Presentation information

Poster

Symbol M (Multidisciplinary and Interdisciplinary) » M-TT Technology & Techniques

[M-TT27] New frontier of data analysis in geoscience: Data-driven approach

Sun. May 22, 2016 5:15 PM - 6:30 PM Poster Hall (International Exhibition Hall HALL6)

Convener:*Tatsu Kuwatani(Japan Agency for Marine-Earth Science and Technology), Takeshi Komai(none), Hideaki Miyamoto(The University Museum, The University of Tokyo), Katsuaki Koike(Laboratory of Environmental Geosphere Engineering, Department of Urban Management, Graduate School of Engineering, Kyoto University), Takane Hori(R&D Center for Earthquake and Tsunami, Japan Agency for Marine-Earth Science and Technology), Hiromichi Nagao(Earthquake Research Institute, The University of Tokyo)

5:15 PM - 6:30 PM

[MTT27-P02] Analysis of anomalousness of atmospheric radon concentration with singular spectrum transformation

*Daichi Iwata1, Hiroyuki Nagahama1, Jun Muto1, Yumi Yasuoka2 (1.Dept. Geol., Grad. Sch. Sci., Tohoku Univ., 2.Inst. Radioisot. Res., Kobe Pharm. Univ.)
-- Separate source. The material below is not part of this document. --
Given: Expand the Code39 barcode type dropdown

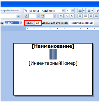Looking at the screenshot, I should pos(21,23).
Keywords:atmospheric radon concentration, detecting anomaly, singular spectrum transformation

Radon is a natural radioactive gas, which belongs to uranium series and has a half-life of about 3.8 days. Radium (226Ra) decays to radon (222Rn) by emitting an alpha particle. Radon (222Rn) is released from the ground and observed as atmospheric radon concentration in radioisotope institutes.
It is known that the anomalous change in atmospheric radon concentration with earthquakes can be observed. For example, prior to the 1995 Kobe earthquake, the anomalous increase in atmospheric radon concentration was observed at Kobe Pharmaceutical University (Yasuoka and Shinogi, 1997). It is considered that the changes in atmospheric radon concentration related to large earthquakes are caused by the crustal strain enhancing radon exhalation from the ground (Yasuoka et al., 2009). Observed data of atmospheric radon concentration contains many components: seasonal variation, linear trend and anomalous changes. In conventional method, anomalous changes in atmospheric radon concentration are calculated as a residual by removing a seasonal component and the linear trend from data. But it is necessary to know underlying physical relationships among them.
In this study we applied singular spectrum transformation (SST) to atmospheric radon concentration data. SST is a method for calculating a degree of anomalousness directly from observed raw data without any knowledge or physical models about the variation of the data. We calculated degrees of anomalousness using data of atmospheric radon concentration measured at the radioisotope institutes of Sapporo Medical University (SMU) and Fukushima Medical University (FMU) (Kobayashi et al., 2015). Then, we compared them with the results calculated by conventional method assuming seasonal variation and linear trends. We detected the high degrees of anomalousness around 2003 Tokachi oki earthquake (September 26, 2003, Mw 8.0) and 2011 off the Pacific coast of Tohoku Earthquake (March 11, 2011, Mw 9.0) in the data from January 2000 to December 2011 observed at SMU. Moreover we detected high degrees of anomalousness around Ibaraki-ken oki earthquake (May 8, 2008, Mw 6.8), Fukushima-ken oki earthquake (July 19, 2008, Mw 6.9), 2010 Fukushima-ken oki earthquake (March 14, 2010, Mw 6.5) and 2011 off the Pacific coast of Tohoku Earthquake (March 11, 2011, Mw 9.0) in the data from January 2003 to March 2011 observed at FMU. The atmospheric radon concentration calculated by conventional method also increased in these periods. The periods of high degrees of anomalousness coincides with those of high concentration of residual atmospheric radon. This indicates that radon exhalation from the ground increased due to non-seasonal environmental changes in the above periods. Finally, this study also indicates that SST is a powerful method to detect anomalous changes in atmospheric radon concentration.